**Aangeleverde tekst**
▬▬▬▬▬▬▬▬▬▬
Het hof acht, alles afwegende, geen redenen aanwezig om af te wijken van de LOVS-oriëntatiepunten en acht oplegging van een geldboete van € 200,- en een gevangenisstraf voor de duur van 1 week voorwaardelijk, met een proeftijd van 2 jaren, passend en geboden.
Redelijke termijn
Ten aanzien van de berechting binnen een redelijke termijn overweegt het hof het volgende.
In de onderhavige zaak is het hof gebleken dat de redelijke termijn als bedoeld in artikel 6, eerste lid, van het Verdrag tot bescherming van de rechten van de mens en de fundamentele vrijheden (hierna: EVRM), bij de strafvervolging van verdachte in hoger beroep is overschreden. Namens verdachte is immers op 8 maart 2018 hoger beroep ingesteld, terwijl het hof op 7 april 2021 - en derhalve niet binnen twee jaren na het instellen van hoger beroep - arrest wijst. De redelijke termijn in hoger beroep is hierdoor met ruim 13 maanden overschreden, terwijl dit niet aan verdachte valt toe te rekenen. Er is dan ook sprake van schending van de redelijke termijn, als bedoeld in artikel 6, eerste lid, EVRM.
Gelet op de aard en de geringe hoogte van de op te leggen straf, te weten een geldboete van € 200,- en een gevangenisstraf voor de duur van 1 week voorwaardelijk, ziet het hof geen aanleiding voor compensatie in de vorm van strafvermindering. Het hof zal daarom volstaan met de enkele constatering van de schending van de redelijke termijn.
▬▬▬▬▬▬▬▬▬▬
**Opdracht**
Schrijf de tekst hierboven over de strafoplegging en de redelijke termijn in zijn geheel letterlijk over.

**Aangeleverd materiaal**
▬▬▬▬▬▬▬▬▬▬
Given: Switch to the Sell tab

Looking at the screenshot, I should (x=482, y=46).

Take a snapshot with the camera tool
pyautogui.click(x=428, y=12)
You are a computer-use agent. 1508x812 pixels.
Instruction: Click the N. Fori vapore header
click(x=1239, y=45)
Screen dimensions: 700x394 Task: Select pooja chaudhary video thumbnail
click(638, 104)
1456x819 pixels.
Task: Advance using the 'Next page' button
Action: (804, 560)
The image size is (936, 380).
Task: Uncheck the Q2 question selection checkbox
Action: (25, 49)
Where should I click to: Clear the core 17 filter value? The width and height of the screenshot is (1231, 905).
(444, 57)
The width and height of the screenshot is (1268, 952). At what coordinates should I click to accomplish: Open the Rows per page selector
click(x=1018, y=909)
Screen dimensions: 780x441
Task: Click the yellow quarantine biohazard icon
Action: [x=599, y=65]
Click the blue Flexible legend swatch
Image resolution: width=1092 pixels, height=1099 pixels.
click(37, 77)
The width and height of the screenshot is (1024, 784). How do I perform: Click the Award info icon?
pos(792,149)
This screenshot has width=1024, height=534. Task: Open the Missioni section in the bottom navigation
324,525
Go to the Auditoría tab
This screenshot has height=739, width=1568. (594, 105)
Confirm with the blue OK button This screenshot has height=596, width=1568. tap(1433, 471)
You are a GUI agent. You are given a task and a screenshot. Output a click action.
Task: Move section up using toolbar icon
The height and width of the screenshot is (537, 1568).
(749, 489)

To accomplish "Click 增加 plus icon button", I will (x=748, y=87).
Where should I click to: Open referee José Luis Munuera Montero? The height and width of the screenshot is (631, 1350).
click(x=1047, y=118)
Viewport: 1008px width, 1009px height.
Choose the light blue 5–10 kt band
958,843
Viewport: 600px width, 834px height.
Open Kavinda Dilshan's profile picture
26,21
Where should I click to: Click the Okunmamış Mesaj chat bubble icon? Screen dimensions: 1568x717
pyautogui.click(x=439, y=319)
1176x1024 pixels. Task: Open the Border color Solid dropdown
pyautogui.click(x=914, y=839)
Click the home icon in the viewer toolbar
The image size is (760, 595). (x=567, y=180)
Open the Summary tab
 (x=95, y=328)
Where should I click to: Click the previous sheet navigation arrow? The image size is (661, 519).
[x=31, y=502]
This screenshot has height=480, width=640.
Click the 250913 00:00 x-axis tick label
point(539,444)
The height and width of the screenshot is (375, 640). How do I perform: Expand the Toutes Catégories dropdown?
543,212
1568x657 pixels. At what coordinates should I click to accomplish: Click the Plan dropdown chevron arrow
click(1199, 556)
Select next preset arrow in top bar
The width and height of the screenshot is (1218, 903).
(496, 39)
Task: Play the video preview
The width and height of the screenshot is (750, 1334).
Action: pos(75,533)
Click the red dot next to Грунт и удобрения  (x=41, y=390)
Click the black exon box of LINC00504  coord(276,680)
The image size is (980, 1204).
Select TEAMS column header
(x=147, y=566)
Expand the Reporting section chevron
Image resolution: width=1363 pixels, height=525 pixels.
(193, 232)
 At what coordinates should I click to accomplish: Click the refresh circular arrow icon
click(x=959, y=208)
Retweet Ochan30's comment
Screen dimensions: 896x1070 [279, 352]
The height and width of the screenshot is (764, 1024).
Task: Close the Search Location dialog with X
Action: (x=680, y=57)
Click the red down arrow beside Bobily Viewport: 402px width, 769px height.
▬▬▬▬▬▬▬▬▬▬
**Uitgewerkte opdracht**
Het hof acht, alles afwegende, geen redenen aanwezig om af te wijken van de LOVS-oriëntatiepunten en acht oplegging van een geldboete van € 200,- en een gevangenisstraf voor de duur van 1 week voorwaardelijk, met een proeftijd van 2 jaren, passend en geboden.
Redelijke termijn
Ten aanzien van de berechting binnen een redelijke termijn overweegt het hof het volgende.
In de onderhavige zaak is het hof gebleken dat de redelijke termijn als bedoeld in artikel 6, eerste lid, van het Verdrag tot bescherming van de rechten van de mens en de fundamentele vrijheden (hierna: EVRM), bij de strafvervolging van verdachte in hoger beroep is overschreden. Namens verdachte is immers op 8 maart 2018 hoger beroep ingesteld, terwijl het hof op 7 april 2021 - en derhalve niet binnen twee jaren na het instellen van hoger beroep - arrest wijst. De redelijke termijn in hoger beroep is hierdoor met ruim 13 maanden overschreden, terwijl dit niet aan verdachte valt toe te rekenen. Er is dan ook sprake van schending van de redelijke termijn, als bedoeld in artikel 6, eerste lid, EVRM.
Gelet op de aard en de geringe hoogte van de op te leggen straf, te weten een geldboete van € 200,- en een gevangenisstraf voor de duur van 1 week voorwaardelijk, ziet het hof geen aanleiding voor compensatie in de vorm van strafvermindering. Het hof zal daarom volstaan met de enkele constatering van de schending van de redelijke termijn.